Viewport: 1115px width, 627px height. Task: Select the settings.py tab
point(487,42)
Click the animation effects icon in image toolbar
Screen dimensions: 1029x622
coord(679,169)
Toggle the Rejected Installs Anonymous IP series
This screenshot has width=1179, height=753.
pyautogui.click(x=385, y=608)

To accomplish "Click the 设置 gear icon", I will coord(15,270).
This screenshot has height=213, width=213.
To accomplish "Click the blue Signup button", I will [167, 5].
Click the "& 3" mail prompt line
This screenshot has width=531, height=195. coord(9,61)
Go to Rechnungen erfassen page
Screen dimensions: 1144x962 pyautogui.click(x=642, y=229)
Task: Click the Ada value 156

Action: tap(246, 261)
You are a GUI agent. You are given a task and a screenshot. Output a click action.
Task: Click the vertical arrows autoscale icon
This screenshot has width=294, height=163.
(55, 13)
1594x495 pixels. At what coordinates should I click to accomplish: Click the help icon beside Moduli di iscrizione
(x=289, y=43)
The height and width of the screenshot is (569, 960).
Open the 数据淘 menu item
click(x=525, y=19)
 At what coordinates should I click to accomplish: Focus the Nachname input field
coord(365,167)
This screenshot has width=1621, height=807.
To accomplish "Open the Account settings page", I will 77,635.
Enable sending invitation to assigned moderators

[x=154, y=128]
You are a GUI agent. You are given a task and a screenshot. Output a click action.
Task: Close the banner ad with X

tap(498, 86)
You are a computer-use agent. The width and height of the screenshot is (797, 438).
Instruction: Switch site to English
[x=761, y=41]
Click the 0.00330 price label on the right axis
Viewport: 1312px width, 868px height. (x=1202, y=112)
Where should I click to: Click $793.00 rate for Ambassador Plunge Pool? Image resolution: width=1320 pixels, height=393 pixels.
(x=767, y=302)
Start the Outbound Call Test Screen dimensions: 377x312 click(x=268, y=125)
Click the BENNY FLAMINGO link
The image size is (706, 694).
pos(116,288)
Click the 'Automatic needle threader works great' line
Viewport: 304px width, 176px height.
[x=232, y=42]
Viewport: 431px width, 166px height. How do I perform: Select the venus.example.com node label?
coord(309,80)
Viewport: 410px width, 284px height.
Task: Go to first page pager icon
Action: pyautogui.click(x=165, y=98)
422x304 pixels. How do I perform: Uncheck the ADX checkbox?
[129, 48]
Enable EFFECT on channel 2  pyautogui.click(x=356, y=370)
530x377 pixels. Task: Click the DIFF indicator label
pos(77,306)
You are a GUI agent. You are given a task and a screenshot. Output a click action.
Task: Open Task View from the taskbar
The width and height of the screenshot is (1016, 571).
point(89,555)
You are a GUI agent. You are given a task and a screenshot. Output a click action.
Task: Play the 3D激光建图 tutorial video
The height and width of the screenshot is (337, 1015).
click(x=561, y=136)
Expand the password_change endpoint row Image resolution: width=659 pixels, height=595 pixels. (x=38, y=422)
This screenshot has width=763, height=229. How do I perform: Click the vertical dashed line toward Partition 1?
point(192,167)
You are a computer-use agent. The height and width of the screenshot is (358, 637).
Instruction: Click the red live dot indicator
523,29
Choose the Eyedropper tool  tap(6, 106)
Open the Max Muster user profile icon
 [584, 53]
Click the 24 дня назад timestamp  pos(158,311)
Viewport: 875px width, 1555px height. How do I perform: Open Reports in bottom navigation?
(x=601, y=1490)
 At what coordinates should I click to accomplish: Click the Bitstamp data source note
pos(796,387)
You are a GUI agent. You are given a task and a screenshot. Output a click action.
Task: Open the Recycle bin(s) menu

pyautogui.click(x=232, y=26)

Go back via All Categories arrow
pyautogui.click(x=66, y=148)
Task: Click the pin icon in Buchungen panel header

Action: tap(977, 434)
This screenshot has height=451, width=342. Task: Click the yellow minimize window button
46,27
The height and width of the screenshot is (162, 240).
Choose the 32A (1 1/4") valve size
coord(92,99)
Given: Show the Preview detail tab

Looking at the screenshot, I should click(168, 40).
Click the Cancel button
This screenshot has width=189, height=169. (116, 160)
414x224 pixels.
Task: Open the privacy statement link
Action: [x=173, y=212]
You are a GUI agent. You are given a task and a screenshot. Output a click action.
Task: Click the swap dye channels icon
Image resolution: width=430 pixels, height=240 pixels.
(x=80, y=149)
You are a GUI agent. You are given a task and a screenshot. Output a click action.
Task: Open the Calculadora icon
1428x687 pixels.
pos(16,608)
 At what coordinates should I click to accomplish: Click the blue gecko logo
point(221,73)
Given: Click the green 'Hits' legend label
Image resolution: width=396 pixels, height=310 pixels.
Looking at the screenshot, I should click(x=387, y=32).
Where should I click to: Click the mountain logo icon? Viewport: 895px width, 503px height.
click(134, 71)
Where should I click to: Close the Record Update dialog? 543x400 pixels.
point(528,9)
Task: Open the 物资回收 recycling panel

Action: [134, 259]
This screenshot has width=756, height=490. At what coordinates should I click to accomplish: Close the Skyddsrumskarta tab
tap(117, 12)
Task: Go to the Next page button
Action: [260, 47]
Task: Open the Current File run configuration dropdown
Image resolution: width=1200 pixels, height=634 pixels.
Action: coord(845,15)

○ ○ ○

EXERCISE INSTRUCTIONS:
Transcribe the full listing, word for word.

EXERCISE RESPONSE:
Viewport: 1115px width, 627px height. Task: Select the settings.py tab
point(487,42)
Click the animation effects icon in image toolbar
Screen dimensions: 1029x622
coord(679,169)
Toggle the Rejected Installs Anonymous IP series
This screenshot has width=1179, height=753.
pyautogui.click(x=385, y=608)

To accomplish "Click the 设置 gear icon", I will coord(15,270).
This screenshot has height=213, width=213.
To accomplish "Click the blue Signup button", I will [167, 5].
Click the "& 3" mail prompt line
This screenshot has width=531, height=195. coord(9,61)
Go to Rechnungen erfassen page
Screen dimensions: 1144x962 pyautogui.click(x=642, y=229)
Task: Click the Ada value 156

Action: tap(246, 261)
You are a GUI agent. You are given a task and a screenshot. Output a click action.
Task: Click the vertical arrows autoscale icon
This screenshot has width=294, height=163.
(55, 13)
1594x495 pixels. At what coordinates should I click to accomplish: Click the help icon beside Moduli di iscrizione
(x=289, y=43)
The height and width of the screenshot is (569, 960).
Open the 数据淘 menu item
click(x=525, y=19)
 At what coordinates should I click to accomplish: Focus the Nachname input field
coord(365,167)
This screenshot has width=1621, height=807.
To accomplish "Open the Account settings page", I will 77,635.
Enable sending invitation to assigned moderators

[x=154, y=128]
You are a GUI agent. You are given a task and a screenshot. Output a click action.
Task: Close the banner ad with X

tap(498, 86)
You are a computer-use agent. The width and height of the screenshot is (797, 438).
Instruction: Switch site to English
[x=761, y=41]
Click the 0.00330 price label on the right axis
Viewport: 1312px width, 868px height. (x=1202, y=112)
Where should I click to: Click $793.00 rate for Ambassador Plunge Pool? Image resolution: width=1320 pixels, height=393 pixels.
(x=767, y=302)
Start the Outbound Call Test Screen dimensions: 377x312 click(x=268, y=125)
Click the BENNY FLAMINGO link
The image size is (706, 694).
pos(116,288)
Click the 'Automatic needle threader works great' line
Viewport: 304px width, 176px height.
[x=232, y=42]
Viewport: 431px width, 166px height. How do I perform: Select the venus.example.com node label?
coord(309,80)
Viewport: 410px width, 284px height.
Task: Go to first page pager icon
Action: pyautogui.click(x=165, y=98)
422x304 pixels. How do I perform: Uncheck the ADX checkbox?
[129, 48]
Enable EFFECT on channel 2  pyautogui.click(x=356, y=370)
530x377 pixels. Task: Click the DIFF indicator label
pos(77,306)
You are a GUI agent. You are given a task and a screenshot. Output a click action.
Task: Open Task View from the taskbar
The width and height of the screenshot is (1016, 571).
point(89,555)
You are a GUI agent. You are given a task and a screenshot. Output a click action.
Task: Play the 3D激光建图 tutorial video
The height and width of the screenshot is (337, 1015).
click(x=561, y=136)
Expand the password_change endpoint row Image resolution: width=659 pixels, height=595 pixels. (x=38, y=422)
This screenshot has width=763, height=229. How do I perform: Click the vertical dashed line toward Partition 1?
point(192,167)
You are a computer-use agent. The height and width of the screenshot is (358, 637).
Instruction: Click the red live dot indicator
523,29
Choose the Eyedropper tool  tap(6, 106)
Open the Max Muster user profile icon
 [584, 53]
Click the 24 дня назад timestamp  pos(158,311)
Viewport: 875px width, 1555px height. How do I perform: Open Reports in bottom navigation?
(x=601, y=1490)
 At what coordinates should I click to accomplish: Click the Bitstamp data source note
pos(796,387)
You are a GUI agent. You are given a task and a screenshot. Output a click action.
Task: Open the Recycle bin(s) menu

pyautogui.click(x=232, y=26)

Go back via All Categories arrow
pyautogui.click(x=66, y=148)
Task: Click the pin icon in Buchungen panel header

Action: tap(977, 434)
This screenshot has height=451, width=342. Task: Click the yellow minimize window button
46,27
The height and width of the screenshot is (162, 240).
Choose the 32A (1 1/4") valve size
coord(92,99)
Given: Show the Preview detail tab

Looking at the screenshot, I should click(168, 40).
Click the Cancel button
This screenshot has width=189, height=169. (116, 160)
414x224 pixels.
Task: Open the privacy statement link
Action: [x=173, y=212]
You are a GUI agent. You are given a task and a screenshot. Output a click action.
Task: Click the swap dye channels icon
Image resolution: width=430 pixels, height=240 pixels.
(x=80, y=149)
You are a GUI agent. You are given a task and a screenshot. Output a click action.
Task: Open the Calculadora icon
1428x687 pixels.
pos(16,608)
 At what coordinates should I click to accomplish: Click the blue gecko logo
point(221,73)
Given: Click the green 'Hits' legend label
Image resolution: width=396 pixels, height=310 pixels.
Looking at the screenshot, I should click(x=387, y=32).
Where should I click to: Click the mountain logo icon? Viewport: 895px width, 503px height.
click(134, 71)
Where should I click to: Close the Record Update dialog? 543x400 pixels.
point(528,9)
Task: Open the 物资回收 recycling panel

Action: [134, 259]
This screenshot has width=756, height=490. At what coordinates should I click to accomplish: Close the Skyddsrumskarta tab
tap(117, 12)
Task: Go to the Next page button
Action: [260, 47]
Task: Open the Current File run configuration dropdown
Image resolution: width=1200 pixels, height=634 pixels.
Action: coord(845,15)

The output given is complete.